Objective: Thyroid and cricoid cartilage fractures that are displaced or have multiple fracture lines are traditionally managed with open reduction and internal fixation (ORIF). In practice, patients with penetrating laryngeal trauma may have small fragments of cartilage that are difficult to reduce and fixate. This study examines outcomes in patients managed with and without ORIF.

Methods: A retrospective review was conducted of patients aged 18 years and older with penetrating laryngeal trauma who were treated at a single Level I trauma center affiliated with a tertiary-level teaching hospital between 2012 and 2022. Demographics, injury characteristics, and fracture management were recorded. The primary outcome was tracheostomy dependence at the last follow-up. Secondary outcomes included time to laryngeal stent removal, time to tracheostomy decannulation, time to feeding tube removal, voice functionality, and hospital length of stay.

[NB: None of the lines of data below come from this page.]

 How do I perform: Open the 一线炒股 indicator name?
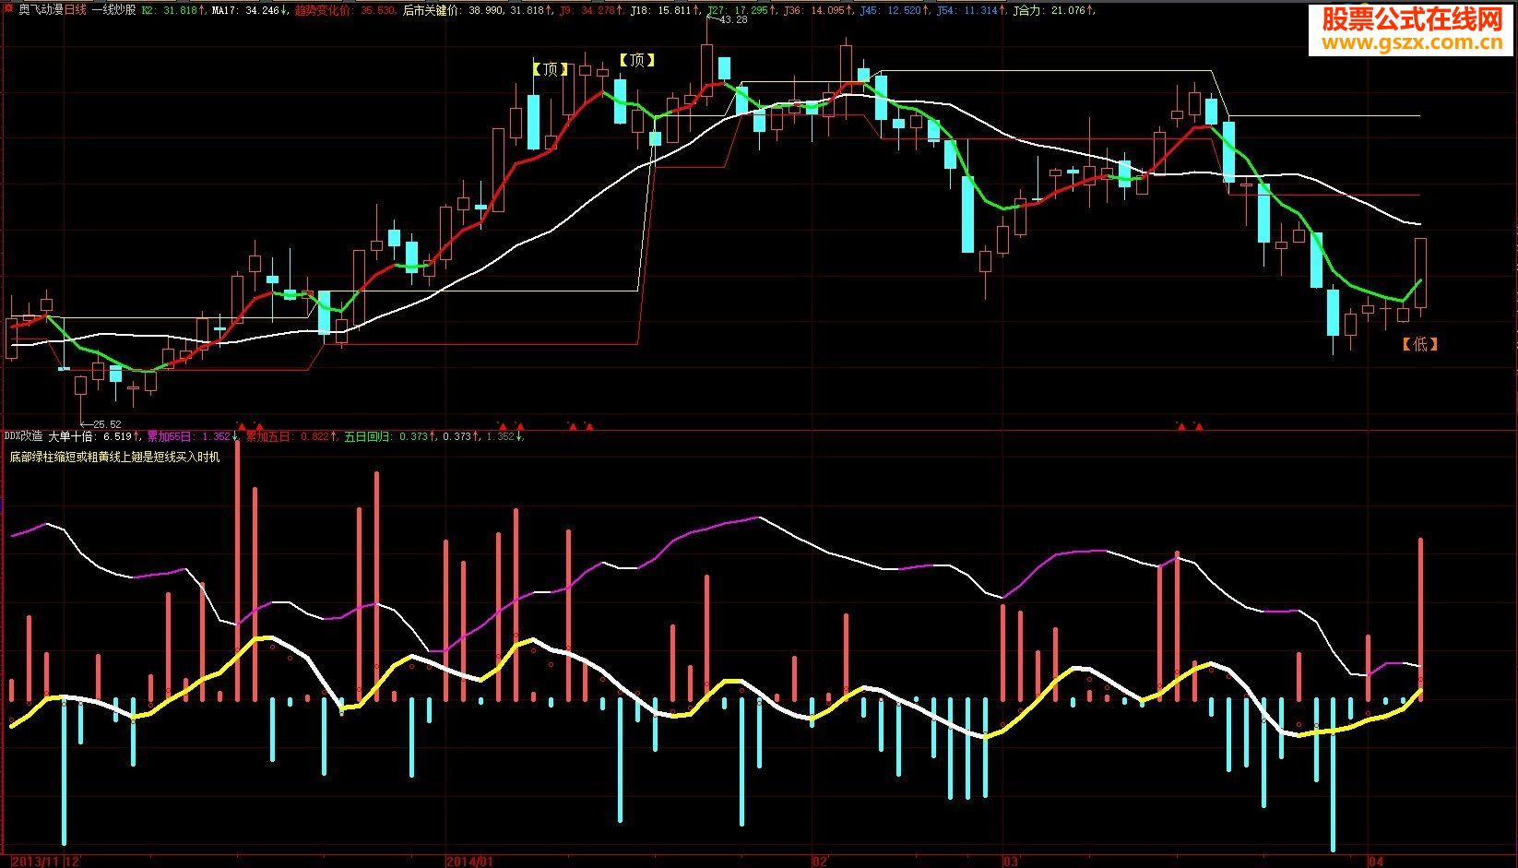(x=113, y=11)
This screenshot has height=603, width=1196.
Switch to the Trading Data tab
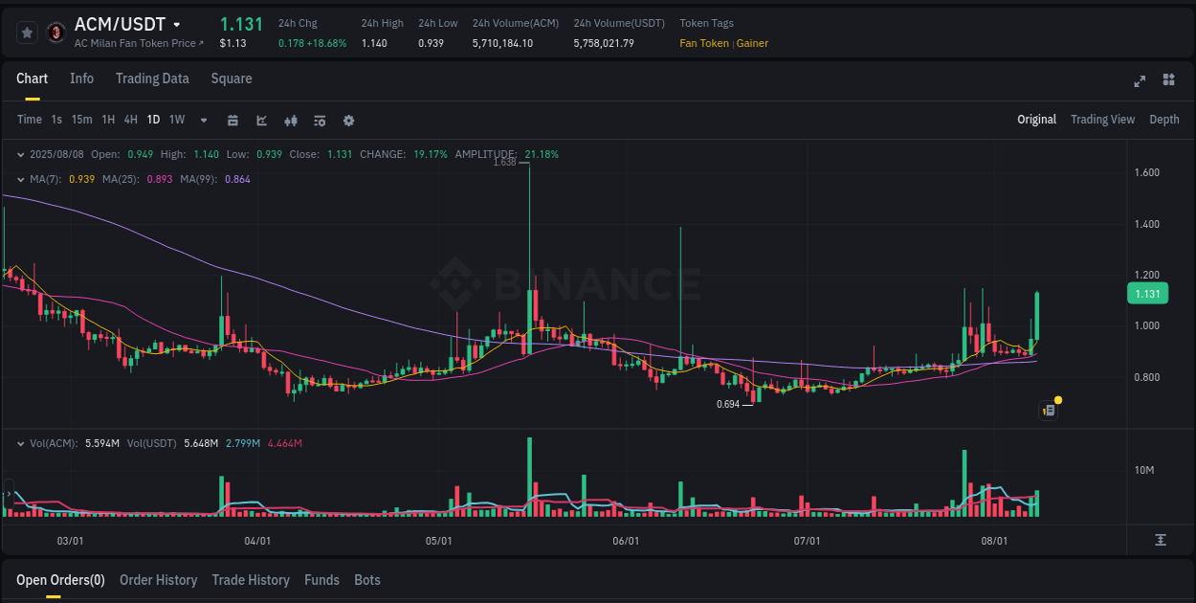tap(152, 78)
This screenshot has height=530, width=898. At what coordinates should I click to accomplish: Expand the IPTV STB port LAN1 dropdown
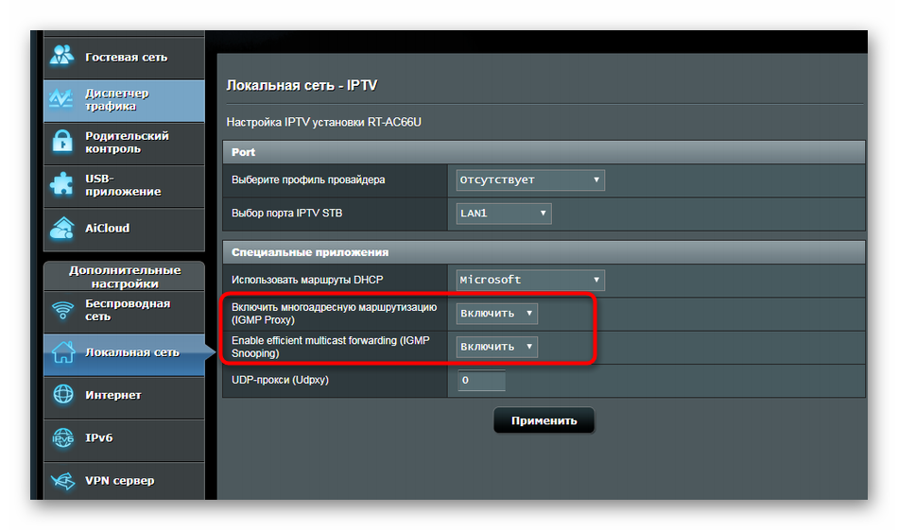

Results: Thirty-two patients were included. Thirty-one (97%) were men. Mean age was 35 years. The mean injury severity score (ISS) was 19 (range: 5-59). Twenty-six (81%) patients suffered gunshot wound(s), and six (19%) stab wound(s). Twenty-two (69%) patients had Schaefer-Fuhrman group 3 or higher injury. Of 22 (69%) patients requiring tracheostomy, 20 (91%) underwent tracheostomy decannulation and resumed an oral diet. Only five (17%) patients underwent ORIF. All surviving patients had functional voices at the time of the last follow-up, except for two patients unable to voice for neurological reasons.

Conclusion: Patients with penetrating laryngeal trauma with a Schaefer-Fuhrman Group 3 or higher injury who were managed without ORIF had good recovery from an airway, voice, and swallowing perspective.